Trouble began in Abyei on Tuesday, when southern forces detained a northern soldier and some civilians.

The situation intensified on Wednesday, said Reuters.

A U.N. official said fighting in Abyei had worsened on Wednesday after a Sudanese government soldier was killed. "That seemed to cause the escalation," the official said, speaking on condition of anonymity.

[A diplomatic] source said an SPLA [former rebel Sudan People's Liberation Army] soldier was killed on Wednesday: "There are gunshots in town, heavy gunfire and mortars."


The United Nations announced on Thursday that it had pulled out 250 staff from the town, though 400 UN peacekeepers remain, according to the Associated Press. The AP gave the following background:

The [2005] peace agreement created a unity government led by President Omar al-Bashir and his one-time military rival, First Vice President Salva Kiir. It also set up a semiautonomous southern government, led by Kiir, and called for national elections in 2009 and a referendum on independence for South Sudan in 2011.

The Sudanese People's Liberation Movement, which Kiir heads, has accused al-Bashir of multiple breaches of the 2005 accord, including not sharing oil wealth, not pulling troops out of South Sudan, and remilitarizing contested border zones, such as Abyei.

More than two decades of civil war in Sudan have left an estimated 2 million people dead and 4 million displaced, according to the International Crisis Group. The major divide is between the mostly Muslim, Arab north – which dominates the government – and the mostly Christian and animist south. Coveted oil resources in southern Sudan have raised the stakes in the conflict.

In 2003, a separate conflict intensified in the western Darfur region, where government-backed Arab Janjaweed militias have attacked ethnic African civilians. That conflict has left some 300,000 dead, according to the United Nations. It's also turned into what many now see as a proxy war between Sudan and neighboring Chad to its west.

In the wake of last Saturday's attack on Omdurman, Sudan immediately cut ties with neighboring Chad, which it believes backs the Darfur rebels, reported The Christian Science Monitor.
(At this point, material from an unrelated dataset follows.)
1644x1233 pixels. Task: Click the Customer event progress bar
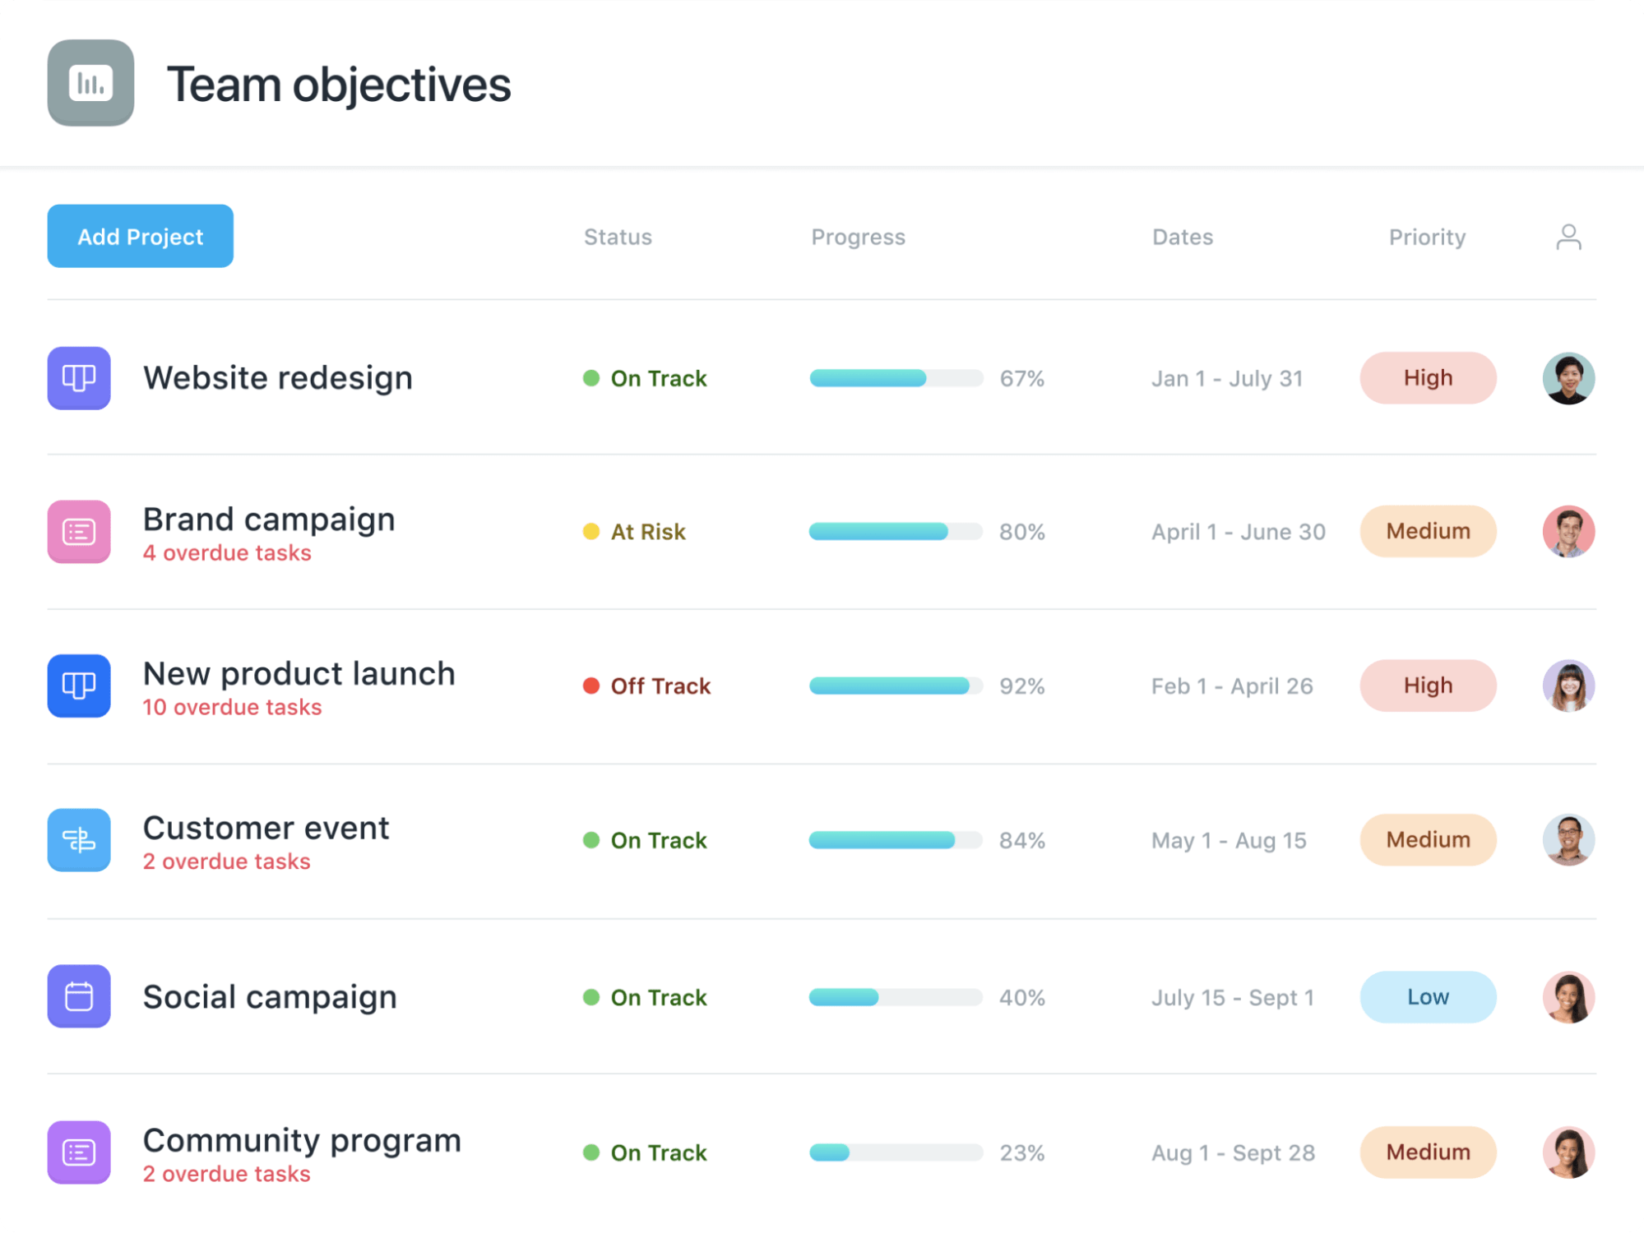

The head of the African Union, Jean Ping, on Thursday urged the leaders of Sudan and Chad to calm tensions, Agence France-Presse reported. More than 200 people were killed in last week's attack and related clashes.
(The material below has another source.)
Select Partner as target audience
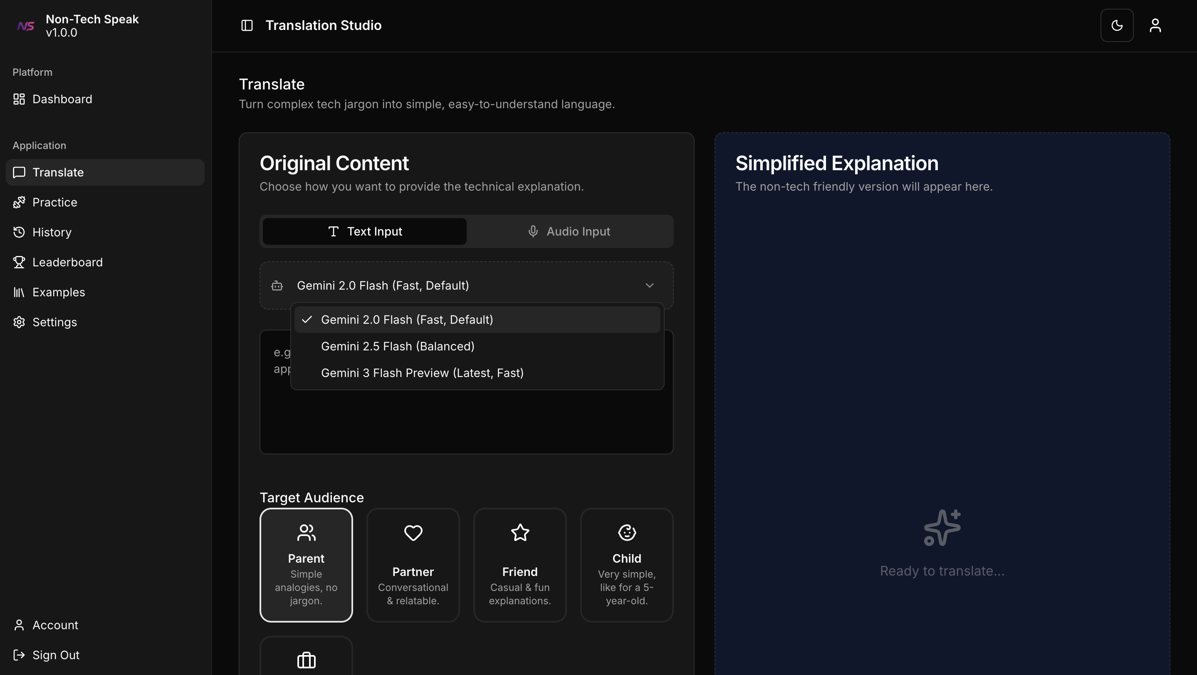Image resolution: width=1197 pixels, height=675 pixels. coord(413,565)
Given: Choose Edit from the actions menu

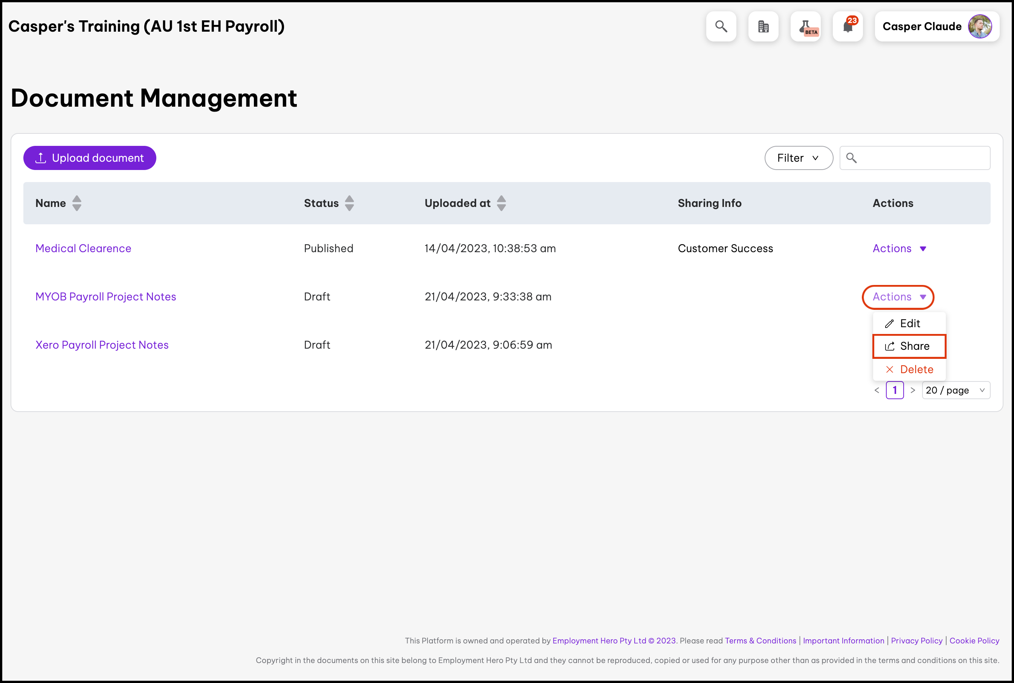Looking at the screenshot, I should click(x=909, y=324).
In Sudan, the 2005 peace accord gave the south semiautonomous status. But tension has never fully subsided, particularly in disputed, oil-rich areas along the unofficial north-south border line.
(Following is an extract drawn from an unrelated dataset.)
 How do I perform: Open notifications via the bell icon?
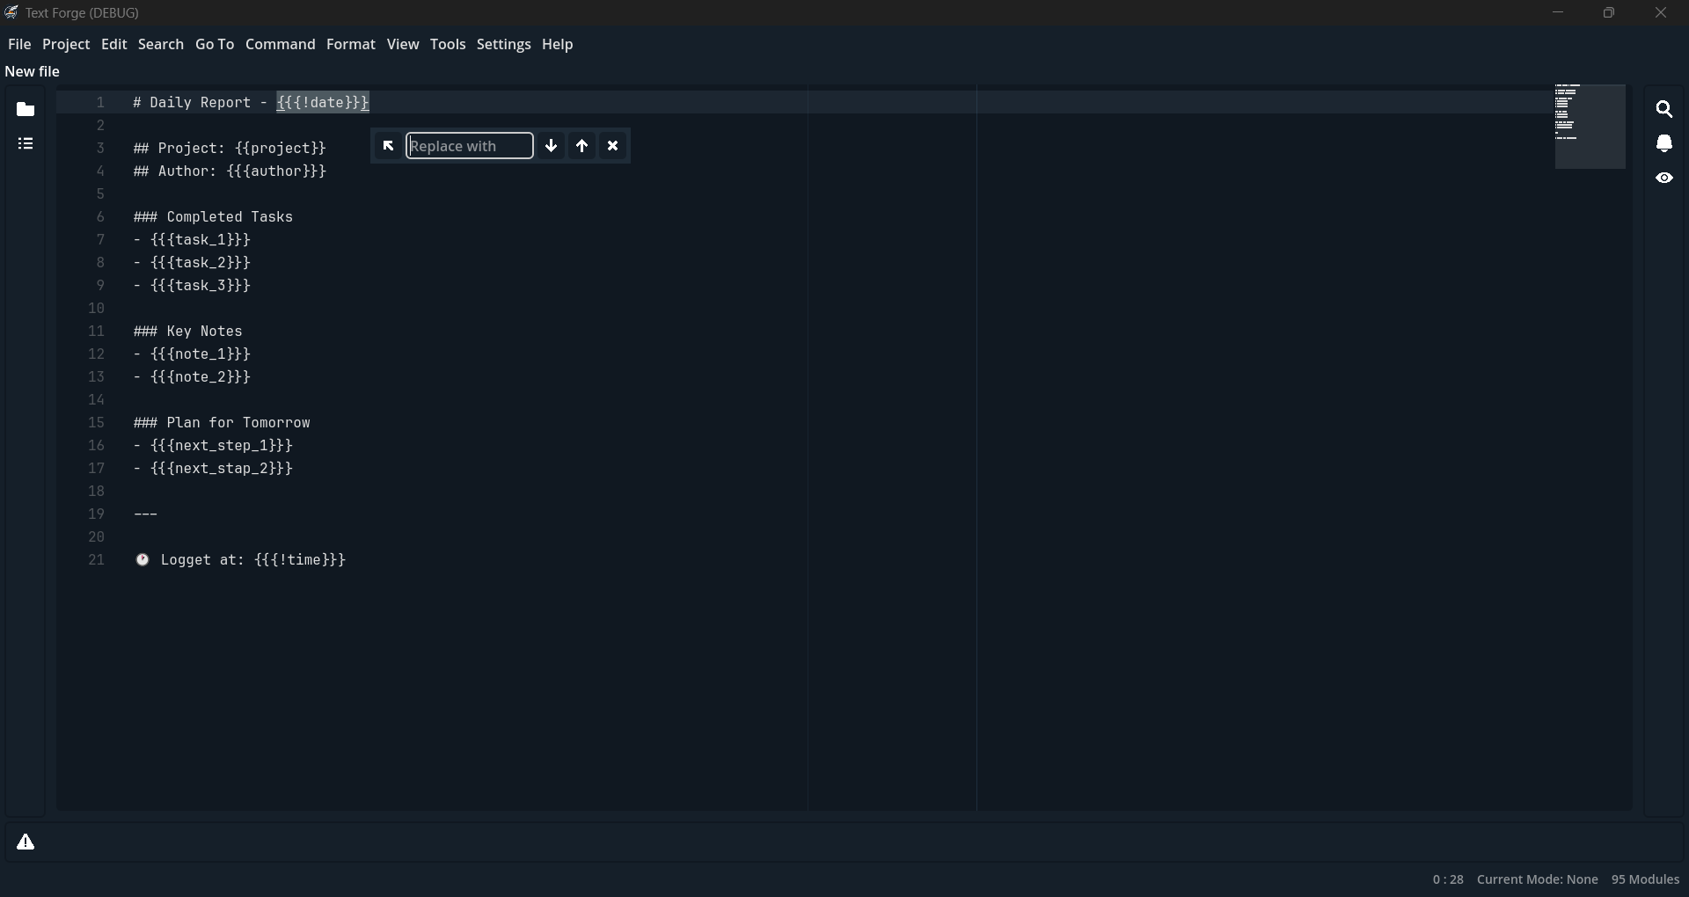tap(1665, 143)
The BBC notes that the disputed status of Abyei was not resolved in the accord.

Three years after the signing of a peace deal, an administration is yet to be set up in Abyei, which is claimed by both north and south.

"This is indeed one of the most serious issues facing the Comprehensive Peace Agreement between south and north," [UN spokesman Khaled] Mansour told the BBC's Network Africa programme.

He said because of the dispute the town lacked even the most basic services which made the area a "tinderbox".


The agreement stipulates that Abyei is to be guarded by joint units of soldiers from the north and south, according to Reuters.

In mid-March,the International Crisis Group said tensions had subsided when a December agreement saw southern leaders rejoining the unity government after a 2-1/2-month boycott.

But the group warned that "the risk of significant new fighting is growing in the Abyei area."

The group said that the international community was "dangerously disengaged" from the peace agreement, in part because of preoccupation with the ongoing Darfur conflict in the West. It urged the UN and other international players to form a comprehensive policy covering both Darfur and the implementation of the 2005 accord. It specifically recommended:

The UN Mission in Sudan (UNMIS) should increase monitoring of flashpoint areas in Abyei and along the North-South border and negotiate with the parties to create demilitarised zones into which UNMIS forces could deploy and monitor movements of troops to help prevent local flare-ups from escalating.